Estate and benefits planning is a complicated topic for any client. There is no shortage of instruments that can be used to distribute assets to chosen family members while still providing income streams to the individual—IRAs, trusts, wills, joint accounts, to name several. But this planning landscape becomes imminently more difficult when the client either has a disability himself or herself or his or her chosen family members and friends include individuals with disabilities. A disability within a family creates difficult immediate and future complexities: how do we provide for this individual now; how do we provide for this individual after we are retired and no longer earning money; how do we provide for this individual after we pass on?
For example, a retirement-ready client seeking help with his or her estate plan and retirement benefits may also be continuing to provide care for his or her adult child with a disability. However, strict asset and income rules for Medicaid and Supplemental Security Income (SSI) mean that outright gifts to the individual with a disability either during or after the client’s death create eligibility problems for the individual with a disability. And loss of eligibility for these programs means loss of income streams that are crucial for the individual’s continued health after the retirement- ready client can no longer provide care.
Simultaneously, the benefits provided by these programs are clearly defined, and in the case of SSI, arguably inadequate: fairly generous but not an unlimited set of medical benefits from Medicaid and about $733 per month for SSI. As such, clients may wish to plan their estates around these asset limits not only for their own benefit if they are disabled themselves but also for or for the benefit of a child, grandchild, or even friend with a disability.

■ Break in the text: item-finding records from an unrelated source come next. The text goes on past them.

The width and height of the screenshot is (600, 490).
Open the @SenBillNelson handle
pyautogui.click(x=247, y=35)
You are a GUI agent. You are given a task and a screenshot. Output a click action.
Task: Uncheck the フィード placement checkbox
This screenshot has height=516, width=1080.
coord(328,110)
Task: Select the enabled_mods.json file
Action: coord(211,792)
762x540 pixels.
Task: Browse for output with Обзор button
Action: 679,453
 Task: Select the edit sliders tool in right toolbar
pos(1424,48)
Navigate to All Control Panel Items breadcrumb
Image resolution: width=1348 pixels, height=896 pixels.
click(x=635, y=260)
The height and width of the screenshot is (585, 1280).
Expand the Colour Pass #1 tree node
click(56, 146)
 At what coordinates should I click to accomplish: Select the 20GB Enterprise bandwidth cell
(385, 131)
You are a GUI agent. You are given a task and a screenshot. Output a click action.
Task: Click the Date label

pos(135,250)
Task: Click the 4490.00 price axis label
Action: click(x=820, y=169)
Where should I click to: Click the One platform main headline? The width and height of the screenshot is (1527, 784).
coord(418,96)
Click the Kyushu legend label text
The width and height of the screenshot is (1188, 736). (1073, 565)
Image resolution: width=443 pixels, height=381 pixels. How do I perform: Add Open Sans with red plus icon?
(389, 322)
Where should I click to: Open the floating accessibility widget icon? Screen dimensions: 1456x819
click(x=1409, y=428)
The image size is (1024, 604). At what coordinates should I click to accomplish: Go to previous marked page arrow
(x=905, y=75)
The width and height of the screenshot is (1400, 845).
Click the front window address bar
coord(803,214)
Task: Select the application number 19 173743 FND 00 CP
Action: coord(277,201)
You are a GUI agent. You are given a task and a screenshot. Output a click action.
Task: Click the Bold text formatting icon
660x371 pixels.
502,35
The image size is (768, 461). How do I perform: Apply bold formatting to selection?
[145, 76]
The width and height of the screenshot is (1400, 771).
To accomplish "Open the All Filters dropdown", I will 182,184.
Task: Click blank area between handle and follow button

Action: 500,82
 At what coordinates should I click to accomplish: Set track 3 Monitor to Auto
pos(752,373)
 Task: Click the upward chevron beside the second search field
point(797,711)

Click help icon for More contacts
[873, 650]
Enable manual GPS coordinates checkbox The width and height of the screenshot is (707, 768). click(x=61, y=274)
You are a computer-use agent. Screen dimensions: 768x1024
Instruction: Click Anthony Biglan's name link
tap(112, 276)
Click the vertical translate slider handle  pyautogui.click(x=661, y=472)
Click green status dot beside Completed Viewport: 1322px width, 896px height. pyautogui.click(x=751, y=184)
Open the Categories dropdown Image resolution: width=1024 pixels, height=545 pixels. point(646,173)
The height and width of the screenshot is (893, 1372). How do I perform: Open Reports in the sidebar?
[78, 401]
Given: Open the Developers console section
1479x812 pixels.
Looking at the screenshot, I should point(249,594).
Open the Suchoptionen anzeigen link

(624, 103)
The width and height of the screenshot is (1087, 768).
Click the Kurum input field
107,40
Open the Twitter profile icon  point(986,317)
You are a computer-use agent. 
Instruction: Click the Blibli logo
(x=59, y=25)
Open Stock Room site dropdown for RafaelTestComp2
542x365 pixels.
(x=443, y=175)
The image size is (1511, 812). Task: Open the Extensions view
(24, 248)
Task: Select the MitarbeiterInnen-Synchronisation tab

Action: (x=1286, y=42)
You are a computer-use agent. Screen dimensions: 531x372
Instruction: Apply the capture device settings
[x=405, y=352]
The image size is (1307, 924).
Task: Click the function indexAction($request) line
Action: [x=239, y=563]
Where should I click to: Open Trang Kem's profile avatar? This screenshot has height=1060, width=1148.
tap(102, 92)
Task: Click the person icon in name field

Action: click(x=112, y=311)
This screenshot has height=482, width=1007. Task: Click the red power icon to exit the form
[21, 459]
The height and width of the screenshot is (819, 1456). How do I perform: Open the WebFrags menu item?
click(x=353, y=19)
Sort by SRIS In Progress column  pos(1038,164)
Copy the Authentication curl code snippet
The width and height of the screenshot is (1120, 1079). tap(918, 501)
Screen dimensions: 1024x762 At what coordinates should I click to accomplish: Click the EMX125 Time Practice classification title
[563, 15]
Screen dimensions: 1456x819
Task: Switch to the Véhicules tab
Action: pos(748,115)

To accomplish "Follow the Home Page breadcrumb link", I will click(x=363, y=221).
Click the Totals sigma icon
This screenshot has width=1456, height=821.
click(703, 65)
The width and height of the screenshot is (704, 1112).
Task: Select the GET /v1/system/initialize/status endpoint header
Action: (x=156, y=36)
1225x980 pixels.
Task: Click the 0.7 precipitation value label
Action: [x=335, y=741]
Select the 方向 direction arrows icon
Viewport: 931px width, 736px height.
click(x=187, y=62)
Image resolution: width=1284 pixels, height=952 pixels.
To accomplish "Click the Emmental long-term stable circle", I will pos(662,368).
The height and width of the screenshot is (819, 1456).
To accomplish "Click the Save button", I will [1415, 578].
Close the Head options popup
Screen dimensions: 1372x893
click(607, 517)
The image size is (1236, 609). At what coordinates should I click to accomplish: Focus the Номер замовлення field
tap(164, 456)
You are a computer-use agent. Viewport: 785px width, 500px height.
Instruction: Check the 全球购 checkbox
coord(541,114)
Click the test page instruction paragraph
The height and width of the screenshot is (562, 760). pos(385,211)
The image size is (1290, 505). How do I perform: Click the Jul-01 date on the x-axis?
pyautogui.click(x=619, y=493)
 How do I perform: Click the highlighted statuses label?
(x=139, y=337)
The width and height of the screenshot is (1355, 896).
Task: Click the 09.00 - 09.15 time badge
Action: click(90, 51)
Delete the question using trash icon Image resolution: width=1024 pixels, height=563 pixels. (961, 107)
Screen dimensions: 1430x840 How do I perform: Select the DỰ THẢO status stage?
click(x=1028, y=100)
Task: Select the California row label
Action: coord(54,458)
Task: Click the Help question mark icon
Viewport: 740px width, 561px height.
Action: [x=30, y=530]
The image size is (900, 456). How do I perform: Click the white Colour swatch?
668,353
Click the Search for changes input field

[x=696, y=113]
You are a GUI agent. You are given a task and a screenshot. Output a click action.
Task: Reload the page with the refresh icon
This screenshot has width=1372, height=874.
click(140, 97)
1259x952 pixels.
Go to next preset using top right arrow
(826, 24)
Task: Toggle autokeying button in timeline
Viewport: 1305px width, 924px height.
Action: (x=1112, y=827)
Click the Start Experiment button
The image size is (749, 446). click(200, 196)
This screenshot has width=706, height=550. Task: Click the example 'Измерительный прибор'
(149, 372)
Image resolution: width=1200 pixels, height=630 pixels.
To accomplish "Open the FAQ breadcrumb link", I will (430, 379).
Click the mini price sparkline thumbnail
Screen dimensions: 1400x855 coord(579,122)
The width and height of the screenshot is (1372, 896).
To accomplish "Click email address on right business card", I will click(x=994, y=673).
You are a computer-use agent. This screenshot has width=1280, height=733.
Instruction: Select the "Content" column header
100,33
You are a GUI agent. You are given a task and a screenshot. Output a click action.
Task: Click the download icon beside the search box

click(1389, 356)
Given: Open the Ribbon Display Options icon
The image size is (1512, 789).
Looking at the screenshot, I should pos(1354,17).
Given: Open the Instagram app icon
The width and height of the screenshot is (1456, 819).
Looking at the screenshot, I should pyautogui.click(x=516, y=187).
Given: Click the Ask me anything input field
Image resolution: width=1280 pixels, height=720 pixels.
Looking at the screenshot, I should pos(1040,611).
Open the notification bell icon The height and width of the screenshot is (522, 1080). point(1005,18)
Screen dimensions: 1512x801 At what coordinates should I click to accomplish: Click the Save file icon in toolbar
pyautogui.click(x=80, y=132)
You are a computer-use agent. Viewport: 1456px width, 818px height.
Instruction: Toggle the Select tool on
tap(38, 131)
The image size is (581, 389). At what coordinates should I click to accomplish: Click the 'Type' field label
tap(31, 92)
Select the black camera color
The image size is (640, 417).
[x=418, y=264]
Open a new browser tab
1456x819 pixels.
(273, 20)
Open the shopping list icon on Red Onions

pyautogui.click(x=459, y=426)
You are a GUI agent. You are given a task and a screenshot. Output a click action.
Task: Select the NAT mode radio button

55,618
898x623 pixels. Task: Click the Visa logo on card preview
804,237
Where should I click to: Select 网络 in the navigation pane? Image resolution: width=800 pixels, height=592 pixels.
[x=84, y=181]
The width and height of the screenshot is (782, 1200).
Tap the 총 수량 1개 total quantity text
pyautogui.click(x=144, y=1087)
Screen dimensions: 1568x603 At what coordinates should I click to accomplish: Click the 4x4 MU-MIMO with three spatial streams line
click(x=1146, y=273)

Lawyers have helped to address this income gap with various legal tools, including Medicaid Qualifying Trusts (which are actually Medicaid disqualifying trusts), individual special needs trusts, pooled special needs trusts, and third-party supplemental needs trusts. Another tool was added on December 19, 2014, when President Obama signed into law the Achieving Better Life Experience (ABLE) Act. Modeled after the IRS’s 529 accounts for tax-preferred tuition savings, the new ABLE accounts offer the same tax-preferred savings to individuals with disabilities to save cash-only assets, while still maintaining eligibility for SSI and Medicaid. These ABLE Act accounts are the newest additions to the disability planner’s toolbox. Because of the various limitations on the preceding disability planning instruments, the ABLE accounts were long awaited. Yet, the legislative process resulted in ABLE accounts that are now more limited than was first envisioned. As a result, these accounts are only one tool among the old standbys.
This article provides a very basic overview of the new ABLE accounts and the role they play in assisting elderly clients in planning for their own disabilities or for the disability of a family member. Part II provides a brief background on the requirements of traditional disability planning devices, including individual special needs trusts, pooled special needs trusts, and third-party supplemental needs trusts. Part III provides an overview of the ABLE Act in terms of its general restrictions and parameters; its tax provisions, including monitoring; its Medicaid payback provision and its limits; and when Minnesota residents can expect to start using ABLE accounts. Part IV finishes with an analysis of the new ABLE Act accounts, how the Act compares with the traditional disability planning tools such as special and supplemental needs trusts, and what spot the Act occupies in the estate planning toolbox, ultimately concluding that the structure of the new ABLE accounts is restrictive enough that ABLE accounts do not serve as replacements for the traditional disability planning tools, but that ABLE accounts’ tax savings may be worth taking advantage of in certain circumstances.